Saved entries:
+ + +
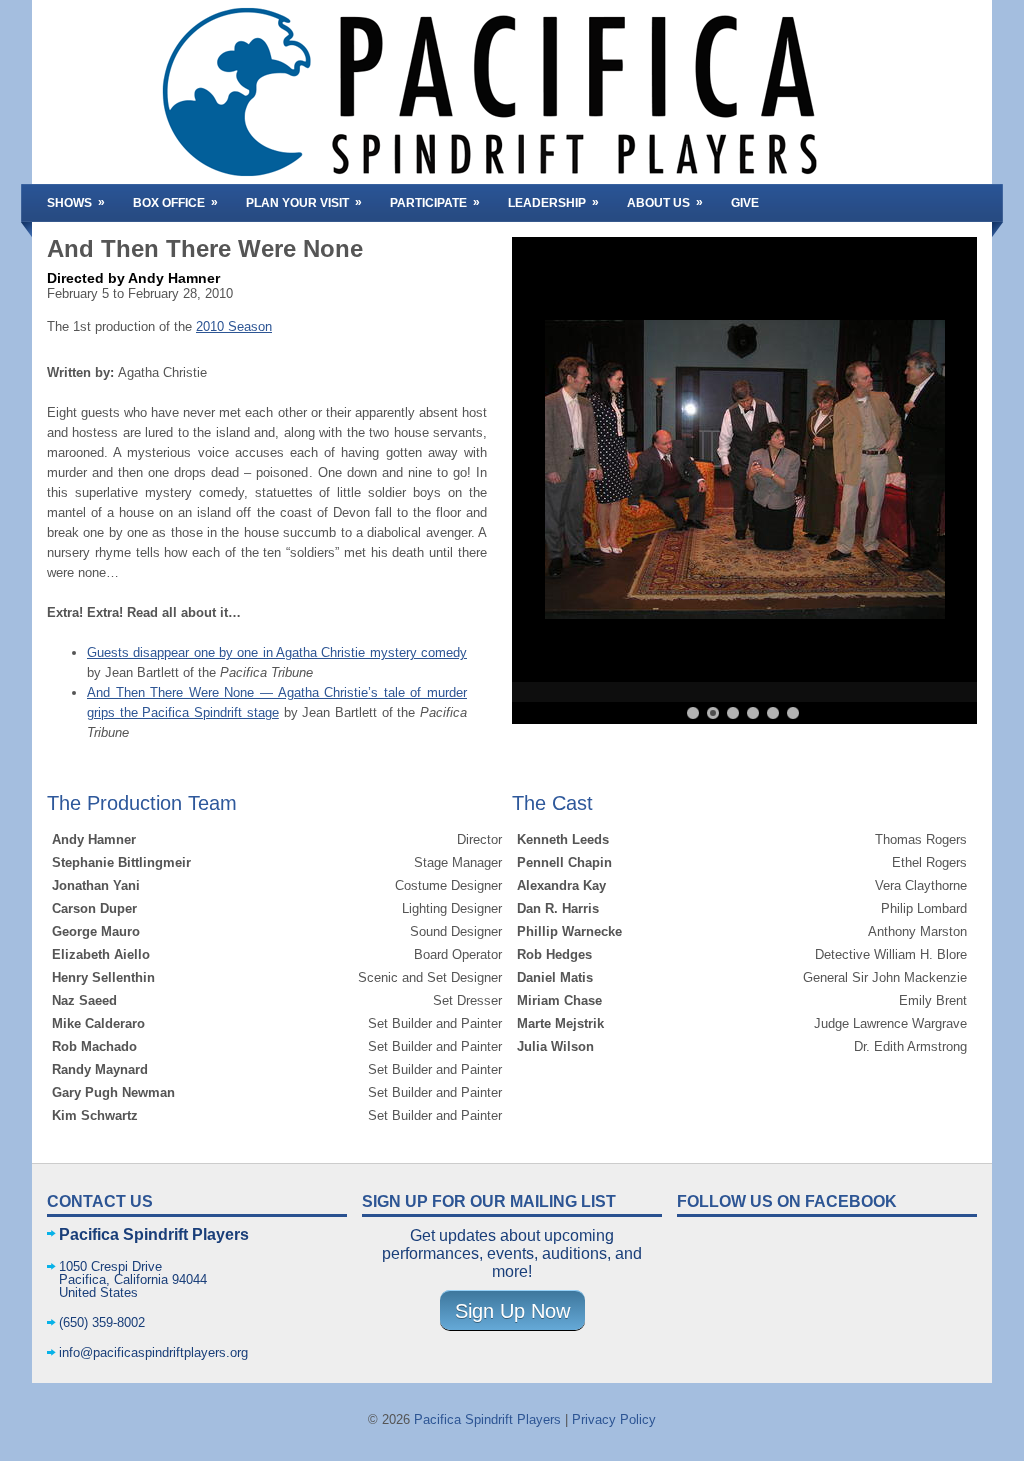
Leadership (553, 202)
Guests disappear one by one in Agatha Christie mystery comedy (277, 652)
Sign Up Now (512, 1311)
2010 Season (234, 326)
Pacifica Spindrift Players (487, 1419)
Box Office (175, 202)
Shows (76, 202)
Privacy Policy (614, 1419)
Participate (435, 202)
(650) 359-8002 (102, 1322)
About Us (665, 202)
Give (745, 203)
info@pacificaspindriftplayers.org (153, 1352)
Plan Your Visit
+ + +
**Problem requirements**
The answer must be an exact copy of the lines above, from the start of the records through the line with "Give (745, 203)", and of nothing else; no pictures belong in it.

**Answer**
Leadership (553, 202)
Guests disappear one by one in Agatha Christie mystery comedy (277, 652)
Sign Up Now (512, 1311)
2010 Season (234, 326)
Pacifica Spindrift Players (487, 1419)
Box Office (175, 202)
Shows (76, 202)
Privacy Policy (614, 1419)
Participate (435, 202)
(650) 359-8002 (102, 1322)
About Us (665, 202)
Give (745, 203)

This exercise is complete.